Später fiel mir ein, daß ich wenige Tage vor meiner Begegnung mit der Uhland meine dicke Plexiglasbrille gegen Kontaktlinsen ausgetauscht und meinen pechschwarzen, mein Gesicht seit Jahren verunstaltenden Schnauzbart abrasiert hatte. Beim selben Spitals-Praktikum im Wiener Allgemeinen Krankenhaus, bei dem ich die Uhland kennenlernte, hatte mich ein Patient, ein rüstiger Alter aus dem steirischen Hochland, ein Eisenbahner, während ich versuchte ihm Blut abzunehmen meines Schnauzbarts und meiner pechschwarzen Haare wegen Dschingis Khan genannt. Mein weit geöffneter Mund, wenn ich angespannt und nervös bin, und seinerzeit beim Blutabnehmen war ich immer angespannt und nervös, ist mein Mund immer weit offen, mein weit geöffneter Mund war zugeschnappt, und ich schaute eine Weile in die graublauen, steirischen Hochland-Augen. Dann hatte ich plötzlich laut und heftig zu lachen begonnen, meine Hände zitterten, mitsamt meines ganzen übrigen Körpers, sodaß die Blutabnahmekanüle in der Armvene des rüstigen Steirers mehrmals heftig vor- und zurückund aufund abgerutscht war. Dschingis Khan!, hatte ich lachend und am ganzen Körper zitternd gebrüllt, während die Blutabnahmekanüle sich in verschiedene Richtungen in das Steirer-Fleisch bohrte. Dschingis Khan!, hatte ich immer wieder und immer lauter gebrüllt, wie ein Kleinkind ein neues Wort ständig im Mund führt. Dem alten österreichischen Hochland-Steirer war das Gesicht zusammengezuckt, aber wie alle alten österreichisehen Männer war auch der Steirer im Krieg gewesen, sodaß er lieber gestorben wäre, als einen Schmerz zuzugeben. Nur in der Psychiatrie habe ich alte österreichische Männer getroffen, die körperlicher Schmerzen wegen geweint oder geklagt hätten.

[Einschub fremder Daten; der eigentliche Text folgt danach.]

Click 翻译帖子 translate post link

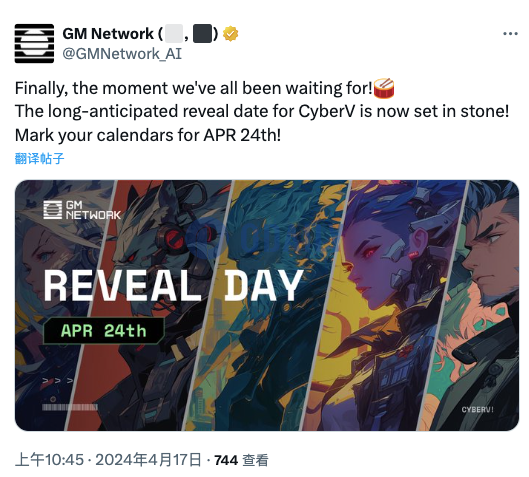pos(39,158)
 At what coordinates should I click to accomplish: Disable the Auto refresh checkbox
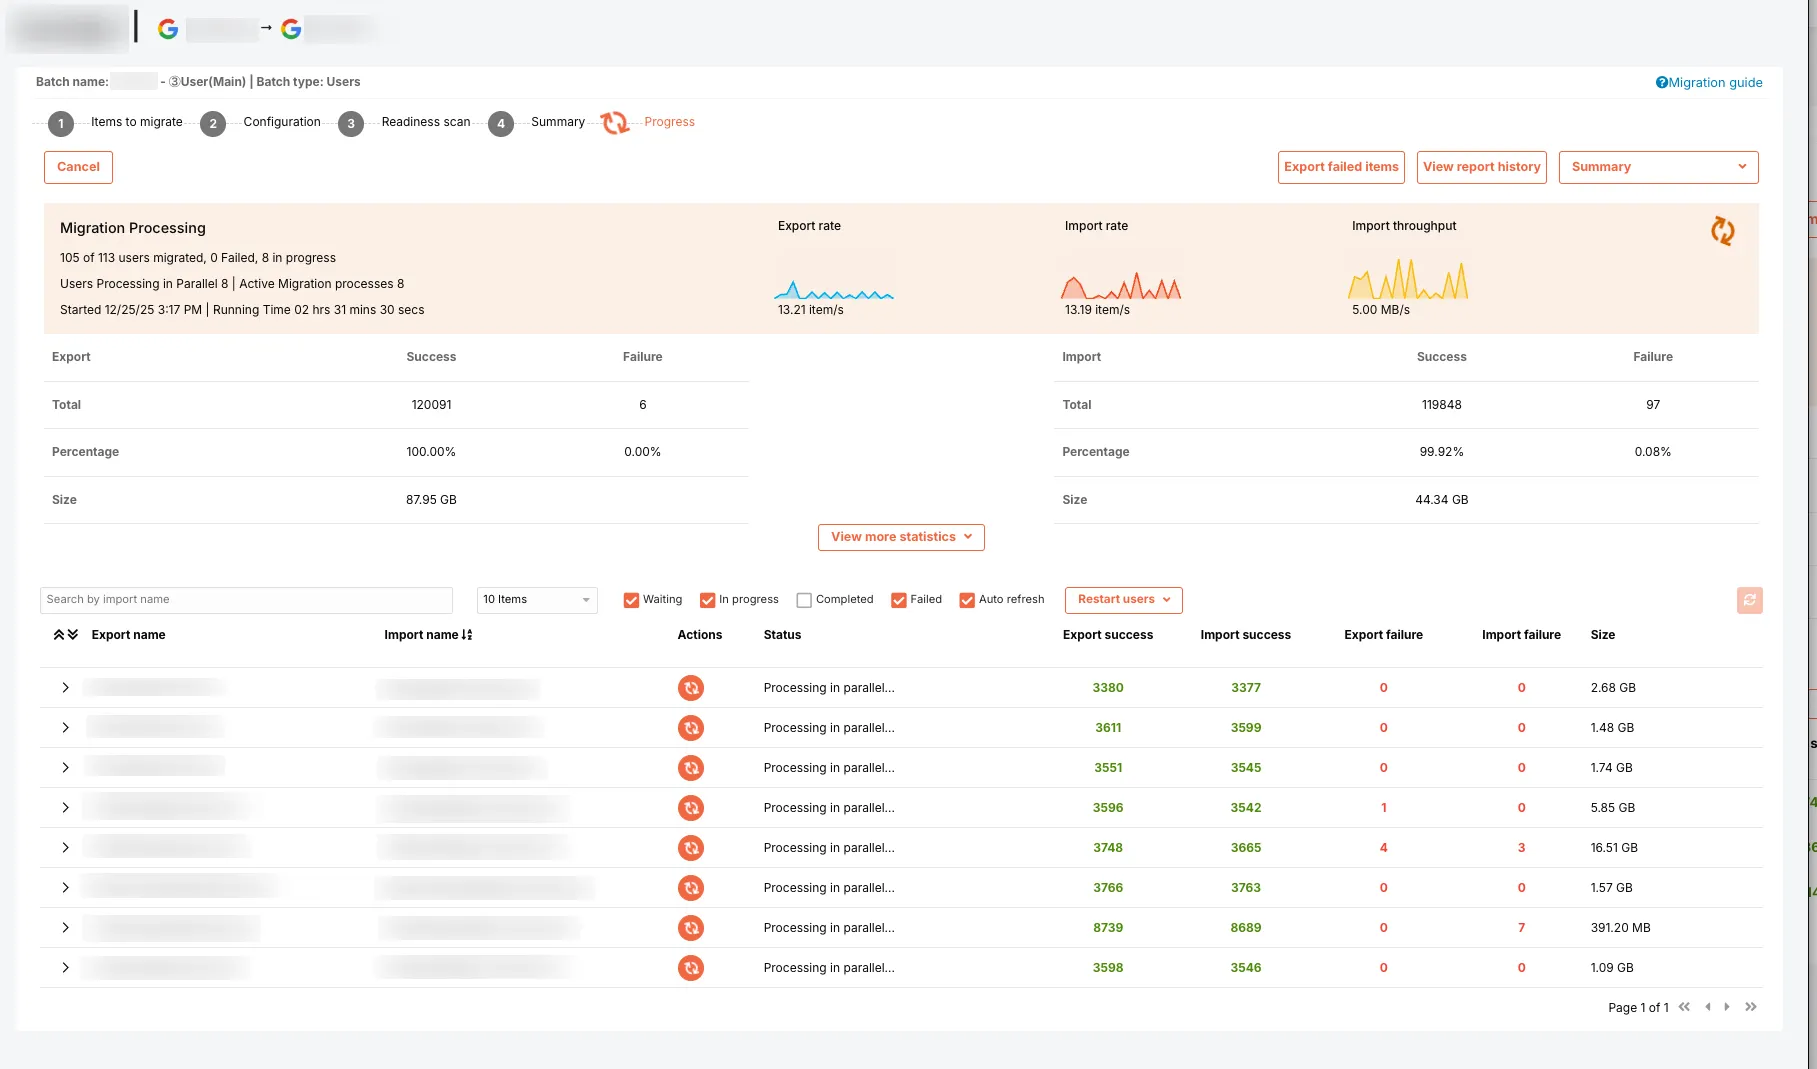967,600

Am Tag nach meiner Begegnung mit dem Hochland-Steirer hatte ich meinen Schnauzbart abrasiert und mir Kontaktlinsen anpassen lassen.

Den weiblichen Österreichern übrigens, ob jung oder alt, ist das Jammern, Klagen und Weinen nicht fremd. Das traf auch, wie ich bald feststellen mußte, auf die Uhland zu. Obgleich aus dem Salzburgischen, wo die Klaghaftigkeit der Menschen weit weniger ausgeprägt ist als im österreichischen Wien, hatte die Uhland lange genug in Wien gelebt, um sich diese Eigenart der Wiener unter den Österreichern angeeignet zu haben.